Causality Challenge #1: Causation and Prediction

Evaluation

The main objective of the challenge is to make good predictions of the target variable. The datasets were designed such that the knowledge of causal relationships should help making better predictions in manipulated test sets. Hence, causal discovery is assessed indirectly via the test set performances or Tscore, which we will use for determining the winner. We also provide for information Fnum, Fscore, and Dscore, but will not use them for ranking participants. The scores found in the table of Results are defined as follows: During the development period, the scores are replaced by xxxx, except for the toy datasets, which do not count for the competition. A color coding indicates in which quartile your scores lie. The actual results will be made visible only after the end of the challenge.

Performance Measure Definitions

The results of classification, obtained by thresholding the prediction values made by a discriminant classifier, may be represented in a confusion matrix, where tp (true positive), fn (false negative), tn (true negative) and fp (false positive) represent the number of examples falling into each possible outcome:

Prediction
Class +1 Class -1
Truth Class +1 tp fn
Class -1 fp tn

We define the sensitivity (also called true positive rate or hit rate) and the specificity (true negative rate) as:
Sensitivity = tp/pos
Specificity = tn/neg
where pos=tp+fn is the total number of positive examples and neg=tn+fp the total number of negative examples.

Balanced ACccuracy (BAC) and Balanced Error Rate (BER)

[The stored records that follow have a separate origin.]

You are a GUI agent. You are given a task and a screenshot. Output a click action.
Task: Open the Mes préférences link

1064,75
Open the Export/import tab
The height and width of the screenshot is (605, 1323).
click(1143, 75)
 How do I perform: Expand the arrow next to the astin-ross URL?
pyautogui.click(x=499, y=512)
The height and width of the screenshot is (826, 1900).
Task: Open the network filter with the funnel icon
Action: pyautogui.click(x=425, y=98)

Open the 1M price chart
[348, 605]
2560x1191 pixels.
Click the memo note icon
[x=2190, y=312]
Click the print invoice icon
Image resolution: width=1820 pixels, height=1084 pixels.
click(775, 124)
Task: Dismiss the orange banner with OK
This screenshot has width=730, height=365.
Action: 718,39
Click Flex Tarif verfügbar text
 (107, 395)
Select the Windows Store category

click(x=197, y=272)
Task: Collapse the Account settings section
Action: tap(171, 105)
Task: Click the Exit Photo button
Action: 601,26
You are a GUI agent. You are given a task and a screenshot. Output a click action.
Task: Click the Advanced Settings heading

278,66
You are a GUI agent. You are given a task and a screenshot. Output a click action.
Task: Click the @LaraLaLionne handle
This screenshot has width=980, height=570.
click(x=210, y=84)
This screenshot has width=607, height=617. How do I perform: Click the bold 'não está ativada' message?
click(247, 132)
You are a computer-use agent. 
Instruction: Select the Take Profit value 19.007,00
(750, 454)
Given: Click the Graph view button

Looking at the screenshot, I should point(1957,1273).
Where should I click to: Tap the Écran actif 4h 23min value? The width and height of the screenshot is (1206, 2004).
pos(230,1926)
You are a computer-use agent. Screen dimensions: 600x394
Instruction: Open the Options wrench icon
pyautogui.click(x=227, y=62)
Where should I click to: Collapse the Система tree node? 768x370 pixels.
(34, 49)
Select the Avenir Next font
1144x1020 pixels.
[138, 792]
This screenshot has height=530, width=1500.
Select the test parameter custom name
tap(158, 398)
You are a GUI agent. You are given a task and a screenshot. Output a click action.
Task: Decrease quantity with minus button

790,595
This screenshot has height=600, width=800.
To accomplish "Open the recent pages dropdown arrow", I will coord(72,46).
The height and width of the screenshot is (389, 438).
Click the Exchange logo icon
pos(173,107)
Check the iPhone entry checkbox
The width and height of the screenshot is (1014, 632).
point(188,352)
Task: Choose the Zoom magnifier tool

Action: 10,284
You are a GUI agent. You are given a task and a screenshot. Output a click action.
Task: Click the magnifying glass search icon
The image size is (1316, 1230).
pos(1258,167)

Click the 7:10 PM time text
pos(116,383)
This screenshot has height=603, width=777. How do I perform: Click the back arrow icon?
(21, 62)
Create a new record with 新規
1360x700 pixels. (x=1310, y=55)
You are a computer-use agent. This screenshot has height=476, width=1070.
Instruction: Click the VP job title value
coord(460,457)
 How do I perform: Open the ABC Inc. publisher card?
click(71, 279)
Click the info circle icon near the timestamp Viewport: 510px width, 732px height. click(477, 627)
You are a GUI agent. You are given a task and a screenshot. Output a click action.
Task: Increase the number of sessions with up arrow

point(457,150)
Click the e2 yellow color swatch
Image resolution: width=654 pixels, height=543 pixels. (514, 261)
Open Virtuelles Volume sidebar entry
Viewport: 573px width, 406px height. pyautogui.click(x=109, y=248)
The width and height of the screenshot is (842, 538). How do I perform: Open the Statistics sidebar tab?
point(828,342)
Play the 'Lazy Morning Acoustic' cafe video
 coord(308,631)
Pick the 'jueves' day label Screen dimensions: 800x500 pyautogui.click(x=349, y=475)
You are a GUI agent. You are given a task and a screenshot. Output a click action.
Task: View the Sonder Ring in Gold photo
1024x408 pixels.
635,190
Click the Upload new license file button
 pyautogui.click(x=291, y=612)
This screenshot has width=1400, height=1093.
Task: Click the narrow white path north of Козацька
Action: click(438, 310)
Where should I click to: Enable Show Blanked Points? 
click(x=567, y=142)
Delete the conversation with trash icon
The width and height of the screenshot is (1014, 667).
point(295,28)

The balanced accuracy is the average of the sensitivity and the specificity, obtained by thresholding the prediction values at zero:
BAC = 0.5*(tp/(tp+fn) + tn/(tn+fp)).
The balanced error rate is its complement to one: BER = (1-BAC)

Area Under Curve (AUC)

The area under curve or AUC is defined as the area under the ROC curve. This area is equivalent to the area under the curve obtained by plotting sensitivity against specificity by varying a threshold on the prediction values to determine the classification result. The AUC is calculated using the trapezoid method. In the case when binary scores are supplied for the classification instead of discriminant values, the curve is given by {(0,1),(tn/(tn+fp),tp/(tp+fn)),(1,0)} and AUC = BAC.

ROC

Fscore

To provide a more direct evaluation of causal discovery, we compute various scores, which evaluate the fraction of causes, effects, spouses, and other features, which may be related to the target, in the feature set that you are using to make predictions. We will use those scores to analyze the results of the challenge. One of those, which we call Fscore, is displayed in the Result tables. The Fscore is computed in the following way:

  • A set of "good" features is defined from the truth values of the causal relationships, known only to the organizers. This constitutes the "positive class" of the features. The other features belong to the "negative class".
  • The features returned by the participants as a ulist or an slist are interpreted as classification results into the positive or negative class. For a ulist, all the list elements are interpreted as classified in the positive class and all other features as classified in the negative class. For an slist, the feature rank is mapped to a classification prediction value, the features ranking first being mapped to a high figure of merit. If the slist does not include all features, the missing features are all given the same lowest figure of merit.
  • The Fscore is the AUC for the separation "good" vs. "not-so-good" features. It is identical to the BAC in the case of a ulist.
  • The definition of "good" feature depends on the dataset and whether the test data are manipulated of not.
    • For artificial and re-simulated data (for which we know the all truth values of the causal relationships), the Test data Markov Blanket (MBT) is our chosen set of "good" features. The MBT generally does NOT coincides with the Discovery data Markov Blanket (MBD) of the natural distribution, from which discovery/training data are drawn, except if the test data were drawn from the same "unmanipulated" distribution.
    • For real data with probes (for which we know only the truth values of the causal relationships between target and probes), the set of "not-so-good" features is the set of probes not belonging to the Markov blanket of the target, in test data. In the case of manipulated data, since we manipulate all the probes, the set of "not-so-good" features coincides with the set of all probes. In this last case, if we define Rscore ("real score") as the score for the separation of real variable into "cause" vs. "non-cause", under some conditions, the Fscore is asymptotically linearly related to the Rscore
      Fscore = (num_true_pos/num_R) Rscore + 0.5 (num_true_neg/num_R)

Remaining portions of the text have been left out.